The selection of jets happens in different steps:
0. Jet cleaning
electron removal done in PAT-L0
1. Jet rejection
use of the JetRejectorTool (ported in CMSSW_2_2_3 by Ilaria)
2. Selection of a collection of 4 jets
tools & study performed by Gregory
3. Selection of a combination in a 4 jets collection: MVA package
Tuning of variables for MVA package (Joris)
- A list of >80 variables is implemented and can be found in (code is compatible with TQAF tag V04-07-01)
/user/jmmaes/CMSSW/CMSSW_2_2_4_v1/CMSSW_2_2_4/src/TopQuarkAnalysis/TopTools/interface/TtSemiLepJetComb.h
Due to Recent changes in TQAF this file became incompatible
- For this list the MVA trainer is used to make the distributions for signal and background in two cases
- case1: The 4 top jet candidates are selected from the 6 jets with highest pt. The 4 jets are chosen according the chi square method in the jet selection tool of gregory (see previous section)
- case2: The 4 top jet candidated are the 4 highest pt jets
in the following locations you can find the complete cfg file used to produce the root files containing signal and background plots
/user/jmmaes/CMSSW/CMSSW_2_2_4_v1/CMSSW_2_2_4/src/TopQuarkAnalysis/TopJetCombination/test/caseX/ttSemiLepJetCombMVATrainer_muons_cfg.py
- The root files created are in
/msa1/TopGroup/Results/TopJetCombination/SValues/root/train_monitoring_caseX.root
- For the list of all variables a separation power is calculated, two definitions are used to calculated S:
- The overlapping area of the (normalized) signal and background histograms (surface)
- The maximum value of the scan of the multiplication of efficiency for signal times 1-efficiency for background (pte)
The code for calculating S can be found in
/user/jmmaes/CMSSW/CMSSW_2_2_4_v1/CMSSW_2_2_4/src/Svalue/DistributionAnalyzer.C
The list of S values for the 2 cases X times the 2 definitions Y is located in
/msa1/TopGroup/Results/TopJetCombination/SValues/table/caseX_Y.txt
The main conclusion is that the ordering of the variables doesn't change significantly when using another definition. Also when selecting the 4 jets from the 6 highest pt jets the relative ranking of the variables w.r.t. separation power stays the same
- To make a selection of O(5) variables we have to take into account the correlation between them. This list is also in the former text file.
- The list of 5 variables looks like this (numbering comes from the 81 variables)
- 1. mass of hadronic W (massHadW)
- 80. sum of b-tag discriminant value of leptonic b and hadronic b (sumBTag1HadBLepB)
- 78. relative pt of the hadronic top (relPtHadTop)

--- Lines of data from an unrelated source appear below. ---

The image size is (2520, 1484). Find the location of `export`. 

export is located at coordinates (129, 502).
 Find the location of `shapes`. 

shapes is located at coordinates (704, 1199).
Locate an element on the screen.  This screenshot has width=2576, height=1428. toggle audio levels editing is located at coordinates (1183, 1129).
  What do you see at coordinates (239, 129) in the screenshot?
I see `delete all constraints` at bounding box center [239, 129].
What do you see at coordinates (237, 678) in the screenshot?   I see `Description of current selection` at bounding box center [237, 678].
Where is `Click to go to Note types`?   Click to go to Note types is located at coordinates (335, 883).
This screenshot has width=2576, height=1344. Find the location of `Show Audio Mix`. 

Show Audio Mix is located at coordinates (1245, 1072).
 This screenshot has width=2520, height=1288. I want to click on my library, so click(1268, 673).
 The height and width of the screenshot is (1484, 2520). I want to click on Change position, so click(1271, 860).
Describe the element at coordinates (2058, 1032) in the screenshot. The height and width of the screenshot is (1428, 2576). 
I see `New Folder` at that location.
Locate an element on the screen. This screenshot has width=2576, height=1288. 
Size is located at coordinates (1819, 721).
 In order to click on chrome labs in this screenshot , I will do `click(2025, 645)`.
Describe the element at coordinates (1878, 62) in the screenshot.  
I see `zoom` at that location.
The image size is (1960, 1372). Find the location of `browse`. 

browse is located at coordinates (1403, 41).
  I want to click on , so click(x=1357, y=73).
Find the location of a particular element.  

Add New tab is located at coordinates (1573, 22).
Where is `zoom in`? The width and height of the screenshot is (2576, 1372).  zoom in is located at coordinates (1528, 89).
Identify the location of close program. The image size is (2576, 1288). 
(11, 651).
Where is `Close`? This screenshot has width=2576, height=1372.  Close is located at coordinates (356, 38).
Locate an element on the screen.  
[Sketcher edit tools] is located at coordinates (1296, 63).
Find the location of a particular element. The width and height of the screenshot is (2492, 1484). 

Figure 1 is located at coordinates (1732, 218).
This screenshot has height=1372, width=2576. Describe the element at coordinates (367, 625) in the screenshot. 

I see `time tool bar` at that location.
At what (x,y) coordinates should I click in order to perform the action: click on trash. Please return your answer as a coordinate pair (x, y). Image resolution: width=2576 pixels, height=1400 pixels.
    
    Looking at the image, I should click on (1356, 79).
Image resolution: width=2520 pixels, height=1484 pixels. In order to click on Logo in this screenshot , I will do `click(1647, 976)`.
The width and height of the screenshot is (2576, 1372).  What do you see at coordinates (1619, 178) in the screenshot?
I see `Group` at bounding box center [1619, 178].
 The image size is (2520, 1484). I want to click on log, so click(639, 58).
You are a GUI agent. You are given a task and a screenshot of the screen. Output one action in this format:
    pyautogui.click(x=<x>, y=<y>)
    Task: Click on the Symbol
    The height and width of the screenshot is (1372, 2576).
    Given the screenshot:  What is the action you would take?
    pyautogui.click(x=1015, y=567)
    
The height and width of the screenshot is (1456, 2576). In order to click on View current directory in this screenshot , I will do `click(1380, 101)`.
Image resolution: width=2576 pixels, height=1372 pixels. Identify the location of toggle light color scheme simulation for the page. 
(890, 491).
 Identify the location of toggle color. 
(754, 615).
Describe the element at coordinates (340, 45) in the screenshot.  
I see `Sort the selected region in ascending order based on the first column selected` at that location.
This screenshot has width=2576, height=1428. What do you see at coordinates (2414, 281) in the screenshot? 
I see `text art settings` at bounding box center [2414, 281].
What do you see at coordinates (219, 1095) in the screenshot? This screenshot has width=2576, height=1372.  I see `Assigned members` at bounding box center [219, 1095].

- 53. delta theta between leptonic b and hadronic top (deltaThetaLepBHadTop)
- 50. delta theta between leptonic b and muon (deltaThetaLepBLepton)
- The plots of the variables Z can be found in
/msa1/TopGroup/Results/TopJetCombination/SValues/image/varZ_caseX.png
- The correlation between these 5 variables is made from the train_monitoring.root files of petra. The numbering of the variables is different from the previous section. The plots for both cases X can be found in
/msa1/TopGroup/Results/TopJetCombination/SValues/image/ProcMatrix_rot_caseX.png
- The numbering of the variables is (1:"massHadW",2:"deltaThetaLepBLepton",3:"deltaThetaLepBHadTop",4:"relPtHadTop",5:"sumBTag1HadBLepB")
- in the txt files you can find explicitly the value of the correlation
/msa1/TopGroup/Results/TopJetCombination/SValues/table/caseX_corr.txt
Study of MVA tool (Petra)
- MVA tools: NN & LR are performed by Petra